Report: Over 25% Of Brazil’s Total Power Capacity Will Come From Non-Hydro Renewable Sources By 2025

Posted by NAW Staff on November 19, 2015 No Comments
Categories : FYI

Brazil's non-hydro renewable power sector is expected to account for more than 25% of Brazil's total capacity by 2025, with non-hydro renewables' cumulative installed capacity more than tripling from 17.1 GW in 2014 to an estimated 57.8 GW by 2025, according to research and consulting firm GlobalData.

GobalData says the growth will be driven by Brazilian government initiatives focusing on the expansion of its generation capacity, especially in the wind, biomass, and solar energy segments, in order to meet increasing power demand.

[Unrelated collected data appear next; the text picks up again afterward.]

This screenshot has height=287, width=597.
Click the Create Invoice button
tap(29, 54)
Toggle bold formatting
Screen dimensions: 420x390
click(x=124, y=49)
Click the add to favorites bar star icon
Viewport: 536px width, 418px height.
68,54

According to Chiradeep Chatterjee, GlobalData's senior analyst covering power, reasons for the predicted surge in demand involve increasing trends in both gross domestic product (GDP) and population, as past consumption trends have demonstrated.

Brazil's annual consumption increased from 331.6 TWh in 2000 to 505.5 TWh in 2014, at a compound annual growth rate (CAGR) of 3.1%. By 2019, annual consumption is expected to reach 538.4 TWh.

Brazil's economy is one of the fastest growing in the world, Chatterjee notes, with GDP growing from $263.8 billion in 2000 to $401.5 billion in 2014 and driving increased consumption.

‘Brazil generates power from a diverse range of sources, with hydropower accounting for the majority of the country's requirements,’ he says. ‘Although a large amount of hydropower capacity has been developed in Brazil, with a cumulative installed capacity of 89 GW in 2014, additional capacity remains to be developed.’

Although hydropower is the largest source of electricity in Brazil, its relative share will decline from 66.9% of total installed capacity in 2014 to 54.7% by 2025.

GlobalData also states that both wind and biomass technologies have been developed substantially in Brazil over recent years, and there is significant potential for further development.

‘Onshore wind capacity is expected to increase at a CAGR of around 15% between 2015 and 2025, although no offshore wind additions are forecast,’ he notes.